A Phase 2 Study Comparing 2 Intermittent Dosing Schedules of Duvelisib in Subjects With Indolent Non-Hodgkin Lymphoma. (TEMPO)

Inclusion Criteria:

Age ≥ 18 years, ECOG performance status ≤ 2
Histologically confirmed diagnosis of iNHL (Subtypes include FL Grades 1 to 3a, marginal zone lymphoma (splenic, nodal, or extranodal), or SLL
Must have received 1 prior systemic regimen for iNHL
Must have documented radiologic evidence of disease progression, and at least 1 bi-dimensionally measurable lesion ≥ 1.5 cm (which has not been previously irradiated), according to 2007 revised IWG criteria

Must have adequate organ function defined by the following laboratory parameters:

Absolute neutrophil count (ANC) ≥ 1.0 × 10^9/L
Platelet count ≥ 75 × 10^9/L
Serum creatinine < 2.0 mg/dL (197 µmol/L)
Total bilirubin ≤ 1.5 × upper limit of normal (ULN) (exception: subjects with Gilbert's Syndrome may have a bilirubin > 1.5 × ULN)
Aspartate transaminase (AST)/serum glutamic-oxaloacetic transaminase (SGOT) and alanine aminotransferase (ALT)/serum pyruvic transaminase (SGPT) ≤ 3.0 × ULN

Exclusion Criteria:

Anticancer treatment, major surgery, or use of any investigational drug within 28 days before the start of study intervention; palliative radiation therapy is allowed if > 7 days and any toxicity is Grade ≤ 1
Clinical or histological evidence of transformation to a more aggressive subtype of lymphoma or grade 3b FL or Richters' transformation or CLL
Prior allogeneic hematopoietic stem cell transplant (HSCT); treatment with a PI3K inhibitor
History of drug-induced colitis or pneumonitis; TB treatment ≤ 2 years prior to randomization; administration of a live or live attenuated vaccine within 6 weeks of randomization
Ongoing treatment with chronic immunosuppressants or systemic steroids or treatment for systemic bacterial, fungal, or viral infection
Active cytomegalovirus (CMV) or Epstein-Barr virus (EBV) infection
Unable to receive prophylactic treatment for pneumocystis, herpes simplex virus (HSV), or herpes zoster (VZV) at screening
Concurrent administration of medications or foods that are strong inhibitors or inducers of cytochrome P450 3A (CYP3A).

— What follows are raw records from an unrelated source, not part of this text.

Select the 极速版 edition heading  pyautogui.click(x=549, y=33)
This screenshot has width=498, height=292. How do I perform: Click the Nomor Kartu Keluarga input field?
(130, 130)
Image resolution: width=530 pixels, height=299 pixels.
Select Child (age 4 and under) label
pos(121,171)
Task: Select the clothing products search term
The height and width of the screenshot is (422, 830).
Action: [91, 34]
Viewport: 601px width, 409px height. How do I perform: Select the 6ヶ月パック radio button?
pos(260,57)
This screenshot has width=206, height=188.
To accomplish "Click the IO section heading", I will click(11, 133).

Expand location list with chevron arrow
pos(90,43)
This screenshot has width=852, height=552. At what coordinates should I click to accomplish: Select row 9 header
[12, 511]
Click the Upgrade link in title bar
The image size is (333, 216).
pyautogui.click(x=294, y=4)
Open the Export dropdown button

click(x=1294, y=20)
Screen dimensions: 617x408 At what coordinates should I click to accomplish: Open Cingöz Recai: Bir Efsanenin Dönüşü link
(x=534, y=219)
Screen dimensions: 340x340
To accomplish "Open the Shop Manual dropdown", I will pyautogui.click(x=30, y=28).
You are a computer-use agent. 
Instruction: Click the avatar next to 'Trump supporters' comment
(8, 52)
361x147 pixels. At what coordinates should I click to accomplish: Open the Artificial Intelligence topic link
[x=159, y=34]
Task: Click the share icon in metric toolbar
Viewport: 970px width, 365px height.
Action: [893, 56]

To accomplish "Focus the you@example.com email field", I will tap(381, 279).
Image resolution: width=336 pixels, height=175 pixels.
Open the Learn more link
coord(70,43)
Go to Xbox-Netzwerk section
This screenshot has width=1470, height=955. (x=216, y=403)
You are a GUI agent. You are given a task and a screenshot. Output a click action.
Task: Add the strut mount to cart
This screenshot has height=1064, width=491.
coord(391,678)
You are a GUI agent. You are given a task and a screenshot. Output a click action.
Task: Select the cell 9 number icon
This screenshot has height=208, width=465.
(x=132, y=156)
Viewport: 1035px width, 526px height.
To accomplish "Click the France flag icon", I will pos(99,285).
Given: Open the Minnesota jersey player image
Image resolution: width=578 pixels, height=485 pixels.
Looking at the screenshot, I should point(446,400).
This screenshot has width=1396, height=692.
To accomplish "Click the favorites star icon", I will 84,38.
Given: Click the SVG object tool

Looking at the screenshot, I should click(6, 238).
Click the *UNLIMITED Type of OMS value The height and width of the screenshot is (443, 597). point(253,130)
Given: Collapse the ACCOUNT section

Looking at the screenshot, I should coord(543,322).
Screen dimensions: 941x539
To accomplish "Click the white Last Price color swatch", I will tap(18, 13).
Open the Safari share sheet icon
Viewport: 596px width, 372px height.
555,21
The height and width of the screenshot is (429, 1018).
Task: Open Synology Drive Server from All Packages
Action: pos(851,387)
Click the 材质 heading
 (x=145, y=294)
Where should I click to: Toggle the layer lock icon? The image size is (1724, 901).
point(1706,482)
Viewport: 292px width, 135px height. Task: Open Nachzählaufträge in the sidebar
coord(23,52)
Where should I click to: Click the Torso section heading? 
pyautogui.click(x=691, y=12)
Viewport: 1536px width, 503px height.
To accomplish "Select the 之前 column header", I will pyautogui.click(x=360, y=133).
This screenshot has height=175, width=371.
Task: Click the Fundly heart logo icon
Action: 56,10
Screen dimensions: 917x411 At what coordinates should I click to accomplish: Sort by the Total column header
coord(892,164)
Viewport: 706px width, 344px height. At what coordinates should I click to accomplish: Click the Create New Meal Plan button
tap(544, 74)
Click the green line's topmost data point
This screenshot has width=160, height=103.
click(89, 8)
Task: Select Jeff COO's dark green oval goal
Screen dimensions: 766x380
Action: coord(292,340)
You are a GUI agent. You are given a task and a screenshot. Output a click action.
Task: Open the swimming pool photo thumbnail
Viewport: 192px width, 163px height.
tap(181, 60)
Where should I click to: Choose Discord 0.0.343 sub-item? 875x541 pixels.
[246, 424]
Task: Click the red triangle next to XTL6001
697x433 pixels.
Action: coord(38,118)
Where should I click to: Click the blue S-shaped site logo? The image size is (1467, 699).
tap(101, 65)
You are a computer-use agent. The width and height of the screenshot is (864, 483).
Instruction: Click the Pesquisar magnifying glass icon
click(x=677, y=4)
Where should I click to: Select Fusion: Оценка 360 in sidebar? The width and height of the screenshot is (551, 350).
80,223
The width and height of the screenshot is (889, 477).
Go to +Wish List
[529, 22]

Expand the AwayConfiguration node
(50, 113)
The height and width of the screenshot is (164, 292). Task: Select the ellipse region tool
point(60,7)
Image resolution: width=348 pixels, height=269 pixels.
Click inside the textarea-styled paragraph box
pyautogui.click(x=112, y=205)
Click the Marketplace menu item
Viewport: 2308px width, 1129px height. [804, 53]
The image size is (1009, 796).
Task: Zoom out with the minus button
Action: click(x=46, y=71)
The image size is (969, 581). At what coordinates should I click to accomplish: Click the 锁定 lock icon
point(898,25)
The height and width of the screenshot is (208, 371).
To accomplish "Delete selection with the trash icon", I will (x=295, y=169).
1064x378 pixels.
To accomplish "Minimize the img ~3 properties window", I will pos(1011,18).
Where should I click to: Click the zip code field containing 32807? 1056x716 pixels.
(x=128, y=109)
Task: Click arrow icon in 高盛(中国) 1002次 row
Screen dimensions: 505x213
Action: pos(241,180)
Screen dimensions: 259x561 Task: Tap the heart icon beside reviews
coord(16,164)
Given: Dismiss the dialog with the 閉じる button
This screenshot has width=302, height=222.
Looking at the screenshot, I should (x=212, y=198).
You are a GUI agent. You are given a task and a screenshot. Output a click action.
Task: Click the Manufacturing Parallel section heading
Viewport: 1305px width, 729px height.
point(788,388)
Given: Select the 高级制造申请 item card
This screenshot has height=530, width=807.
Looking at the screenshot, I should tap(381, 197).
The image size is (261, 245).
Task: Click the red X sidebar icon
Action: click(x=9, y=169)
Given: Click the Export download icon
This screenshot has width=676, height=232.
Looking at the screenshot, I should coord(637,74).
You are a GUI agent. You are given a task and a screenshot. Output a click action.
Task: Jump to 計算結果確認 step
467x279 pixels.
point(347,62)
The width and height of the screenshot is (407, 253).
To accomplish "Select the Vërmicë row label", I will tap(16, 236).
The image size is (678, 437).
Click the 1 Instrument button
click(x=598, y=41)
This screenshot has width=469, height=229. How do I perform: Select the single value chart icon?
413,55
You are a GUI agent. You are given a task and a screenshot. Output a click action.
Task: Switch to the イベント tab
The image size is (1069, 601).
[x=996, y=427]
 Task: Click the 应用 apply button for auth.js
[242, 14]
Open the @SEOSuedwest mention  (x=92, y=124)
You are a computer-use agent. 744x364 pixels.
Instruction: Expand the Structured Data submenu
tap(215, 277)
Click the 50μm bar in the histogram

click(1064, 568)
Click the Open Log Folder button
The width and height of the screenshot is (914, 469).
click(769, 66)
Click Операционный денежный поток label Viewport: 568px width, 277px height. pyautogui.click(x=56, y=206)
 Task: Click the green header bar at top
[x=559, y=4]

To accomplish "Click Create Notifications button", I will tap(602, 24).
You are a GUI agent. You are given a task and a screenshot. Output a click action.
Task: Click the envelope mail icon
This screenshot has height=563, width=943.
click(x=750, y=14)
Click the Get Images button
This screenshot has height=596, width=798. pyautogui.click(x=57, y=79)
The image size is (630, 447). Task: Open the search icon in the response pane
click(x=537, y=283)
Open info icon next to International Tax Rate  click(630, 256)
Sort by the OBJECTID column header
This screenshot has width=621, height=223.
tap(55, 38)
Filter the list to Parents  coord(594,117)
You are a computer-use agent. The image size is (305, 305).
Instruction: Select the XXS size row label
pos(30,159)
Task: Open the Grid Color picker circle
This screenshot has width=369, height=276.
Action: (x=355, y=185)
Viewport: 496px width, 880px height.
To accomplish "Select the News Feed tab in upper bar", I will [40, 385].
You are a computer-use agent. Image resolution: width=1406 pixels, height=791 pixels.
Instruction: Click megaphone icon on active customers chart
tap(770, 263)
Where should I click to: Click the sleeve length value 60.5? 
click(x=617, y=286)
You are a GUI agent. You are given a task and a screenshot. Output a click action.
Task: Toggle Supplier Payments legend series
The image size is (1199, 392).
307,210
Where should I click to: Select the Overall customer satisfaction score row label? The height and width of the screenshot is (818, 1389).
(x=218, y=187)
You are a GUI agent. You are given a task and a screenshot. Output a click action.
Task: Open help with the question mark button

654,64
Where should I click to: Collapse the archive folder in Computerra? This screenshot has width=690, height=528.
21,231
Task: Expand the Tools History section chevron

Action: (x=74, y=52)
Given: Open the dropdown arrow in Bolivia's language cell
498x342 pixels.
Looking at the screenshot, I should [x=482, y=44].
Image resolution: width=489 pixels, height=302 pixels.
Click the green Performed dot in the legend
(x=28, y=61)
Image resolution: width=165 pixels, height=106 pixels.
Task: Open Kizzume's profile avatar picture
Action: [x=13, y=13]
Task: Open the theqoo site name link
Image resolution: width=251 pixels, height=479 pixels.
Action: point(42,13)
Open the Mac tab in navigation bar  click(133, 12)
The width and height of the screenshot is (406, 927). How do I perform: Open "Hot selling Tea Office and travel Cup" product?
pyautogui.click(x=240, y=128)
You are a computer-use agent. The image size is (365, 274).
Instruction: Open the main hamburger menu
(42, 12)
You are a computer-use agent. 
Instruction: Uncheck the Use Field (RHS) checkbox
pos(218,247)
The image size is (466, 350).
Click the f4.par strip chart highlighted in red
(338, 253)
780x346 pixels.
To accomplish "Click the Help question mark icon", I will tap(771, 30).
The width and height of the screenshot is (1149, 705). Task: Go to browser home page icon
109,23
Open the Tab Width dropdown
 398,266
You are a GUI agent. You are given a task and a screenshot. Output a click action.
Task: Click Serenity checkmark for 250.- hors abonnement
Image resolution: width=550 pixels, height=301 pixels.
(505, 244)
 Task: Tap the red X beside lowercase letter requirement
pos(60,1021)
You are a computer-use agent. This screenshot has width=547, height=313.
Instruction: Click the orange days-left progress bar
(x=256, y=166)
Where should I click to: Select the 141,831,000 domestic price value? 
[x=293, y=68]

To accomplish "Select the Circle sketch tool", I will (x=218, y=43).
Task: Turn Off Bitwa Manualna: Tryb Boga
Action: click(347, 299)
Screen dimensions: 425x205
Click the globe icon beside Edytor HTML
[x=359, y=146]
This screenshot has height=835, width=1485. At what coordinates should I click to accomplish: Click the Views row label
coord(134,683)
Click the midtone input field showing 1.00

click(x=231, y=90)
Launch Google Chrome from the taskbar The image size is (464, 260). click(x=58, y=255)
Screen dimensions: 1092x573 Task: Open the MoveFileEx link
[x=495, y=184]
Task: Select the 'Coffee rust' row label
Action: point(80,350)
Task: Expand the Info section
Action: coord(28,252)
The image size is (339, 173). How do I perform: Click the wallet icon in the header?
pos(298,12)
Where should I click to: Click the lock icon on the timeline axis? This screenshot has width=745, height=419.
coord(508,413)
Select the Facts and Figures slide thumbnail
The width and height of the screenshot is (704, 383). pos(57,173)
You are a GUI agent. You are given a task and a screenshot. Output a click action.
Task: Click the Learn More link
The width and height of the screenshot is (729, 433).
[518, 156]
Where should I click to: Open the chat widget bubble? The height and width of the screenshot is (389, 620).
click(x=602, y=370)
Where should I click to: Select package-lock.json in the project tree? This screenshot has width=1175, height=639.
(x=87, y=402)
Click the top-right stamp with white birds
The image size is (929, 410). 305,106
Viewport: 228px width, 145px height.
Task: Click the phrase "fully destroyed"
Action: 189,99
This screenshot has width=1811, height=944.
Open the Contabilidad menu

No prior use within 2 weeks before the start of study intervention.
Baseline QTcF > 500 ms
Concurrent active malignancy other than non-melanoma skin cancer or carcinoma in situ of the cervix, bladder cancer, or prostate cancer not requiring treatment. Subjects with previous malignancies are eligible if they have been disease-free for 2 years or more.
Unstable or severe uncontrolled medical condition that would, in the Investigator's judgment, increase the subject's risk to participating in this study.